Dove più decisa si rivelò la pressione di G. fu nel controllo delle nomine episcopali: tra la fine del 1240 e il gennaio successivo, il legato scomunicò il capitolo di Bergamo perché aveva proceduto all'elezione del presule senza il suo permesso; nel giugno del 1241, in occasione dell'elezione dell'arcivescovo di Milano, G. riuscì a nominare il suo fidato collaboratore, il minorita Leone da Perego. Nell'aprile del 1242 G. bloccò l'elezione del presule di Piacenza, riuscendo in seguito a far designare il priore dei predicatori di quella città, Giacomo di Castell'Arquato. Ancora nel 1242 approfittò della vacanza episcopale di Parma per porre in quella sede Bernardo Vizio de Scotis (queste due nomine furono poi annullate da Innocenzo IV), e nel medesimo anno designò vescovo di Ceneda Guarniero de Polcenigo.
Con la nomina a patriarca di Aquileia nell'ottobre del 1251 Innocenzo IV volle premiare G. per il successo nella più che decennale lotta contro Federico II, nonché garantire una maggiore autonomia del patriarcato nei confronti dell'Impero.

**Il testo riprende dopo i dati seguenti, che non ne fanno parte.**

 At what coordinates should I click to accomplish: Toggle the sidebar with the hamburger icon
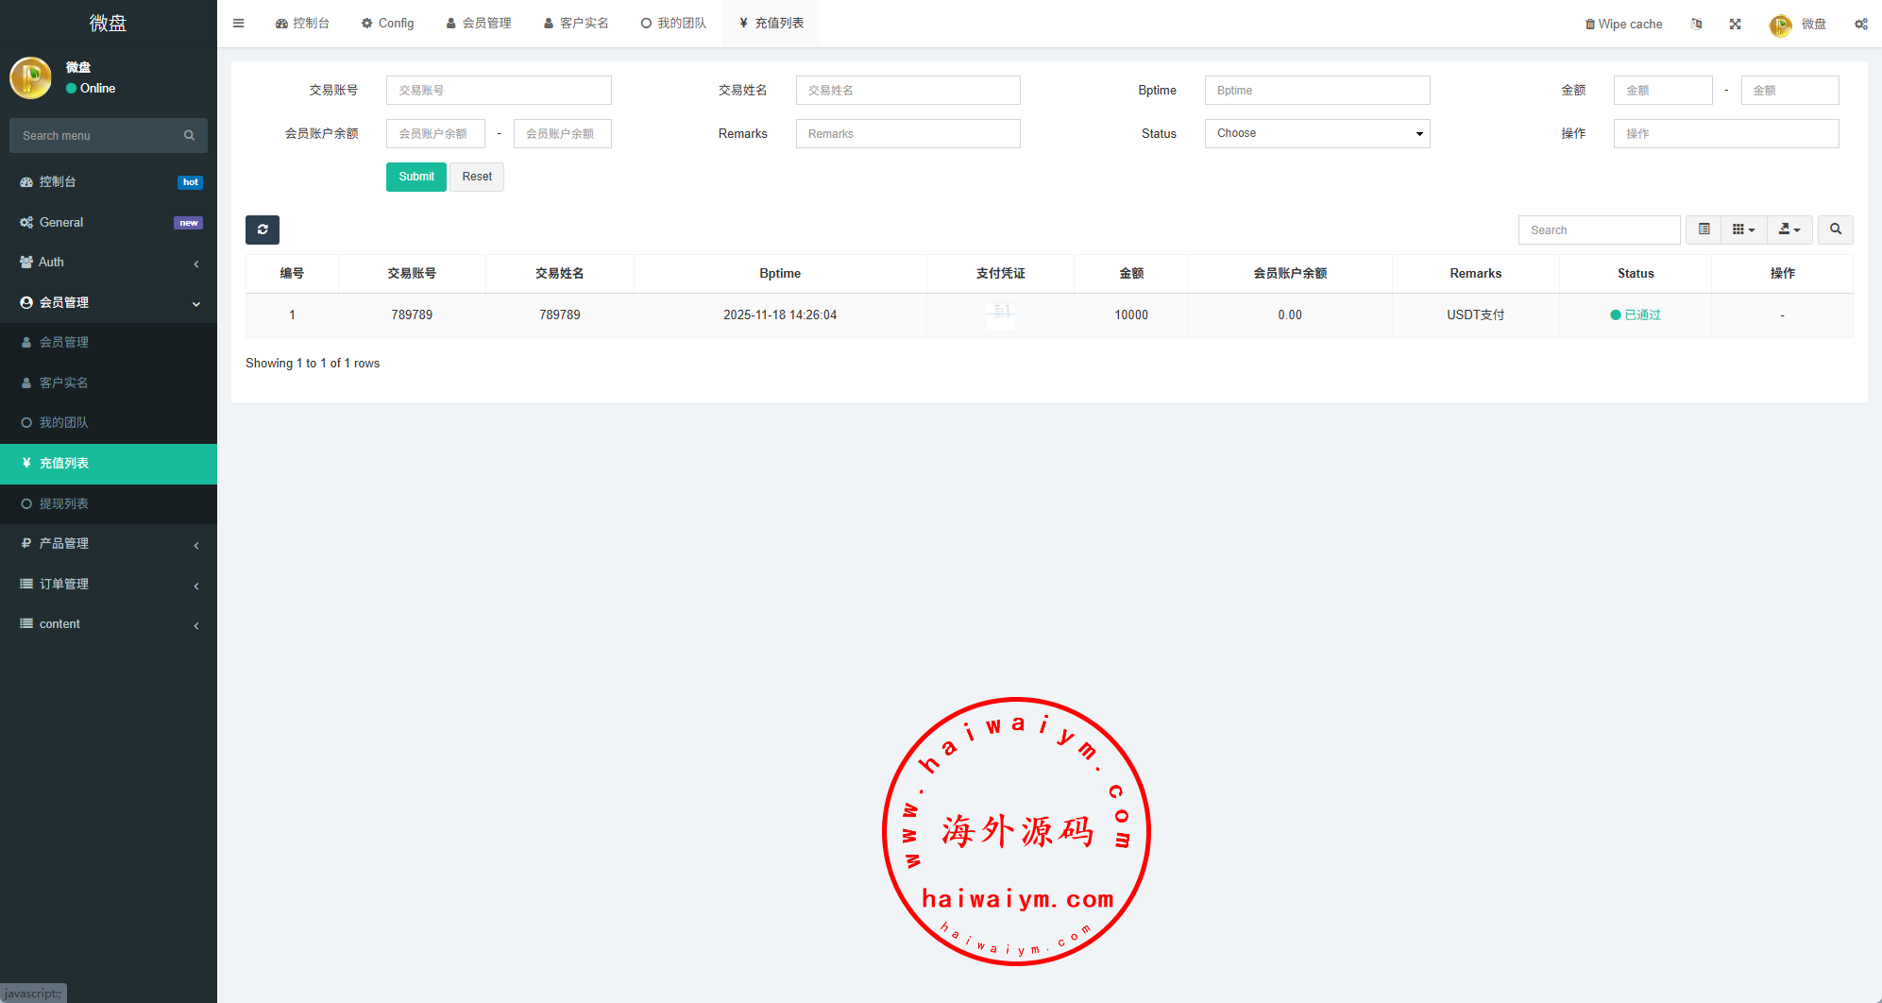239,24
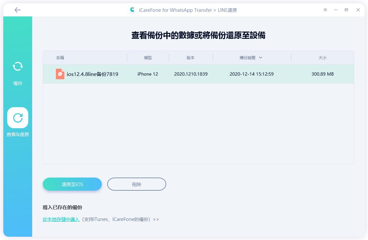Switch to the 備份 sidebar section

(x=17, y=74)
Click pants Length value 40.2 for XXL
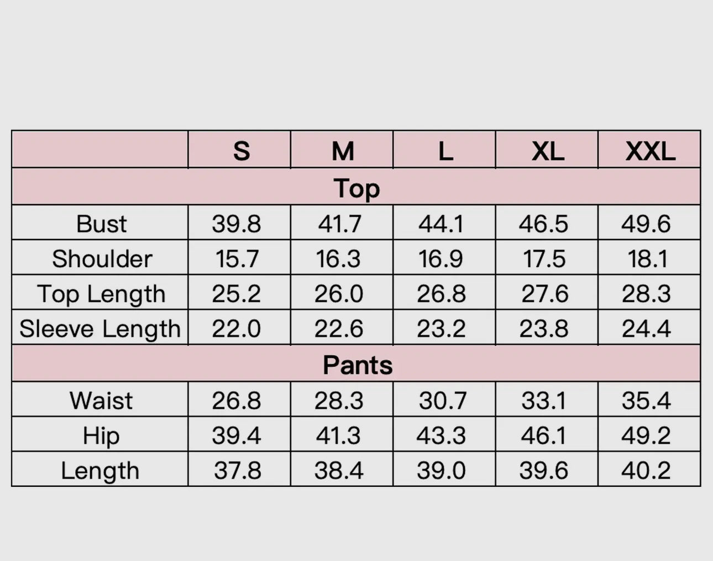This screenshot has width=713, height=561. [646, 471]
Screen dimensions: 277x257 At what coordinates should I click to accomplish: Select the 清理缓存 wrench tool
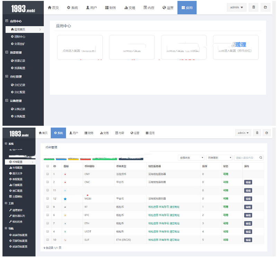coord(17,210)
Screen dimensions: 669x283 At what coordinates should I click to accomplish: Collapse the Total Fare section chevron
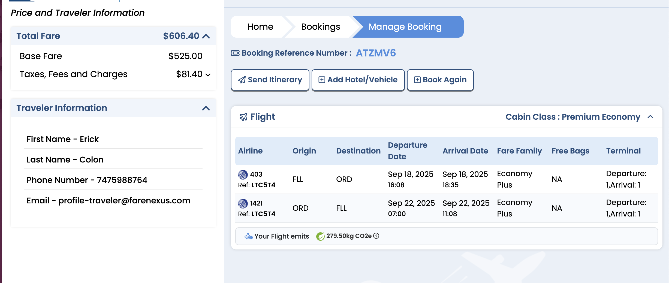206,36
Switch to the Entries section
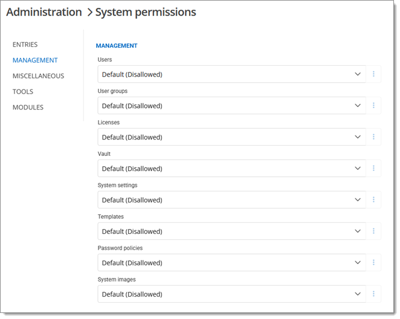 25,45
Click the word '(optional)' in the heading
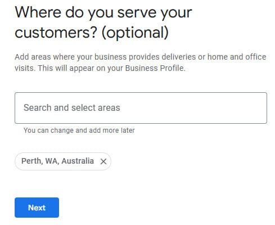The image size is (275, 225). tap(135, 33)
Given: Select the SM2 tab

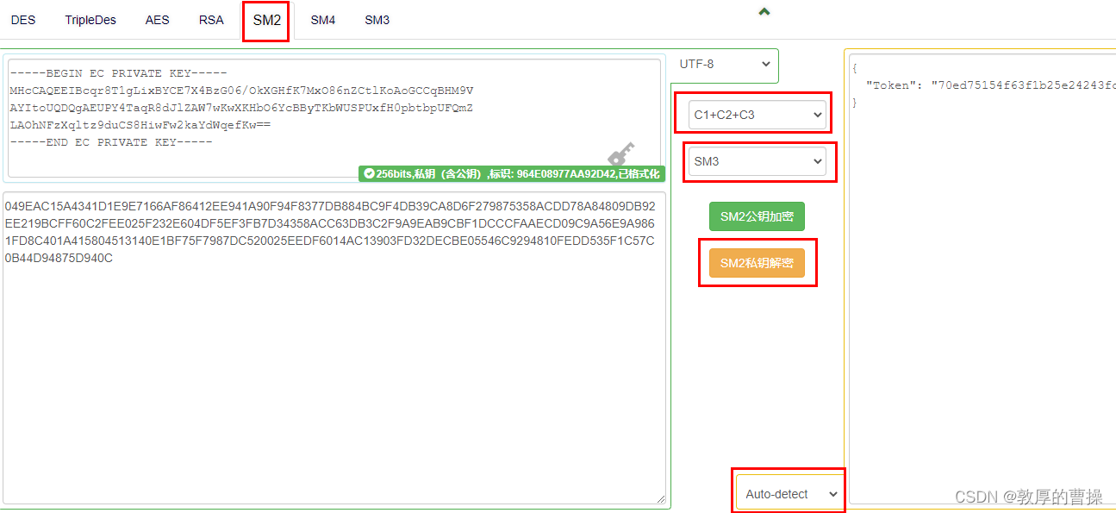Looking at the screenshot, I should [x=265, y=19].
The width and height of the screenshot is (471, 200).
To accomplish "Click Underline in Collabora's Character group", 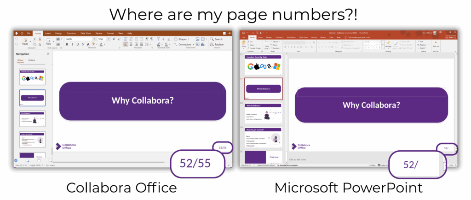I will click(78, 45).
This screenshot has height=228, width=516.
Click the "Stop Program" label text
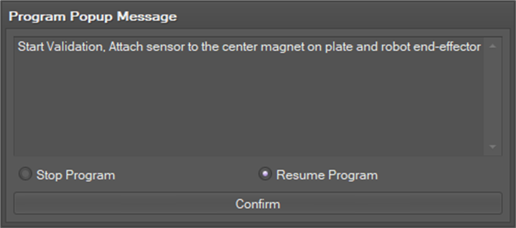(76, 175)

Corrado IV comprese bene la manovra papale e infatti il 14 dicembre di quell'anno revocò al patriarca l'infeudazione della Marca d'Istria, che suo padre aveva concesso al predecessore di G., Bertoldo di Andechs. La prematura morte del sovrano vanificò il provvedimento.
Il 13 genn. 1252 G. fece il suo ingresso ufficiale nella diocesi, anche se la consacrazione episcopale avvenne solo nell'agosto del 1256, e fissò la sua residenza prevalentemente a Cividale.
Egli dovette da subito affrontare la grave situazione finanziaria nella quale versava il patriarcato, in particolare per il forte indebitamento con i banchieri senesi. G. cercò allora l'appoggio del cardinale Ubaldini, ancora presente come legato nell'Italia settentrionale, e addirittura del Collegio cardinalizio, al quale si rivolse probabilmente nel settembre del 1252, chiedendo un appoggio presso il pontefice, al fine di ottenere la revoca delle commissorie da questo inviate all'arcidiacono di Bologna, perché, qualora G. non avesse soddisfatto i creditori entro due mesi, fosse sospeso dall'amministrazione in temporalibus della diocesi; dal canto suo G. si dichiarava pronto a estinguere il debito entro quattro anni, pagando un interesse del 20%. A tal fine, giacché la riscossione dei fitti non era sufficiente, dovette appaltare ai mercanti senesi i pedaggi delle dogane di Chiusaforte e di Tolmezzo, come pure altri proventi in natura riscossi dal patriarcato. Nell'ambito della medesima politica di recupero delle risorse finanziarie G. attuò anche una riduzione dei benefici ecclesiastici, onde garantirsi maggiori introiti in questo settore. Il forte indebitamento spiega l'afflusso di numerosi toscani nel Patriarcato ai quali G. concesse la riscossione di dazi e rendite: non si trattò dunque di un fenomeno voluto dal patriarca per rafforzare l'elemento latino contro quello germanico nel Friuli, come invece afferma con anacronistico impeto patriottico il Marchetti-Longhi.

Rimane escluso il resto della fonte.